What exactly is a NC-17 rating? The rating, called X until 1990, does not allow anyone under 17 years old to see a film.

Director Derek Cianfrance’s Blue Valentine chronicles the disintegrating marriage of a couple, played by Oscar nominees Ryan Gosling and Michelle Williams. The film was a hit at the Sundance Film Festival and has since been screened at the Toronto and Cannes film festivals.

The rating is causing many who have seen Blue Valentine to scratch their heads. The scene that has warranted the NC-17 rating reportedly depicts the couple’s drunken night at a hotel. She does not want to have sex but he does, so she eventually gives in so as to make him leave her alone. He then becomes upset when he realizes her consent is insincere. Although the scene is allegedly unsettling and does contain some nudity, some people feel it does not justify Blue Valentine’s rating.

“I won’t even get into how ludicrous this decision is on the part of the MPAA,” said Dave Karger, an Entertainment Weekly writer. “I’ve seen far more sexually explicit films get away with an R rating.”

The film has been praised by critics, including Karger, and has been considered an Oscar front-runner—especially in the lead acting categories.

But, with am NC-17 rating, Blue Valentine might get left out in the cold.

NC-17-rated movies usually do not fare well at the box office because only a limited number of theaters show them.

The highest grossing NC-17-rated movie in box office history is Showgirls, which earned a little more than $20 million. Showgirls is the only NC-17-rated film to make more than $20 million, and, along with 11 others, to make more than $1 million. On the other hand, The Passion of the Christ, the highest grossing R-rated film, earned almost $371 million.

NC-17-rated films tend to do just as well during awards season as they do at the box office. Only one NC-17-rated film, Henry & June, has been nominated for an Oscar. The film was nominated for Best Cinematography in 1991, but it lost to Dances with Wolves.

However, there is hope; the Weinstein Company, the studio that bought Blue Valentine, could fight the rating.

The company may appeal the NC-17 rating, even though it would not guarantee an R rating. The Weinstein Company appealed the R rating for its film The Tillman Story in August, but the MPAA refused to reduce it to PG-13.

The Weinstein Coompan could also release Blue Valentine without a rating, since the studio is not an MPAA signatory. Requiem for a Dream was originally NC-17, but it was instead released in 2000 without a rating. The film went on to earn a Best Actress Oscar nomination for Ellen Burstyn in 2001.

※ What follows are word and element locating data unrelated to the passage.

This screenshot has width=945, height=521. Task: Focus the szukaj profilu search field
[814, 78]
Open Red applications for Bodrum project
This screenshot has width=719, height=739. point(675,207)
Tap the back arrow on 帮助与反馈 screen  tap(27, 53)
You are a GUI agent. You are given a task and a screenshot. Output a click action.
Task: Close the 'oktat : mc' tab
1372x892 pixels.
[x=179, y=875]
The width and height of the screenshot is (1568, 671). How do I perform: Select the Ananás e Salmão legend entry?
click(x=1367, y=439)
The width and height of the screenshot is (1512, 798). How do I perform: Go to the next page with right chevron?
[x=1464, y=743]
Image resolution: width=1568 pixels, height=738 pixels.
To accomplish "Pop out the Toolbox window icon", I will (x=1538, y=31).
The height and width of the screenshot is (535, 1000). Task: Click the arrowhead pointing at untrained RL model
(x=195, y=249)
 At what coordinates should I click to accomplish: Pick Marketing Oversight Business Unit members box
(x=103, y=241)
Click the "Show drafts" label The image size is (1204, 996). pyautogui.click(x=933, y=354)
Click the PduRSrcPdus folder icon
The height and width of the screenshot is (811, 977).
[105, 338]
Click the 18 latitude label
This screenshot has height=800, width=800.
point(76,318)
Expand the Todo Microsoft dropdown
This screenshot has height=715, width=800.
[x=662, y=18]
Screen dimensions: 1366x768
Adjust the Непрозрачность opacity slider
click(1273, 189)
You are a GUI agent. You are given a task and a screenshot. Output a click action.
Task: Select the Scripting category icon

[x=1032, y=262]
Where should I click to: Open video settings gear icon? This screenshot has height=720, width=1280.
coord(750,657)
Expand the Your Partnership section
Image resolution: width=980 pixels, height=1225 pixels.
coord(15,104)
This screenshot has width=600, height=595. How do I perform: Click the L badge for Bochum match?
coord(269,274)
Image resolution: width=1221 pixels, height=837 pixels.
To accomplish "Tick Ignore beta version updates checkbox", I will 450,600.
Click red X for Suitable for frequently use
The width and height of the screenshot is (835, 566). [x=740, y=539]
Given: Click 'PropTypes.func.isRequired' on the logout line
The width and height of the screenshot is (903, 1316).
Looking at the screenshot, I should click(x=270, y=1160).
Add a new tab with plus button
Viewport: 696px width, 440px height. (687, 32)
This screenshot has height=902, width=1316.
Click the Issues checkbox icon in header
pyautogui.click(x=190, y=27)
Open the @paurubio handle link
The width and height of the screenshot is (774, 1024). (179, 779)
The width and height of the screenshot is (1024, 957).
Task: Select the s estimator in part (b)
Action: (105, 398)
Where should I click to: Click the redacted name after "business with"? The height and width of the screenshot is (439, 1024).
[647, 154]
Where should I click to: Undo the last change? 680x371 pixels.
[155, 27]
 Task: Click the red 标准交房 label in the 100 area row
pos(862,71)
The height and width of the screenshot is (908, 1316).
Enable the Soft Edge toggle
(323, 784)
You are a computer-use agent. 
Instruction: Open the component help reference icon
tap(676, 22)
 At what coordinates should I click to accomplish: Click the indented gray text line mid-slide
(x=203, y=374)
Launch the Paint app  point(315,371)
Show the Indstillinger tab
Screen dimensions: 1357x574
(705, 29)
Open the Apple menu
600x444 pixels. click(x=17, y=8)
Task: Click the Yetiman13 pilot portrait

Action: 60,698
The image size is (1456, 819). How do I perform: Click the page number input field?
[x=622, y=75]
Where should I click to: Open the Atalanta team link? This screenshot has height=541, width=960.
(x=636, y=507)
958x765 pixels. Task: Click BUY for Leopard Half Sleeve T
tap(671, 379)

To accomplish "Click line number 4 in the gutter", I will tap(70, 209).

The likeliest choice for the Weinstein Company is to edit the controversial scene in Blue Valentine. The scene would subsequently not be as risqué and would give the film an R rating. Boys Don’t Cry was edited to an R after it initially received a NC-17 rating—paving the way for Hilary Swank to win the Best Actress Oscar for the film in 2000.

The Weinstein Company has yet to comment on the rating or on what the studio’s next action will be.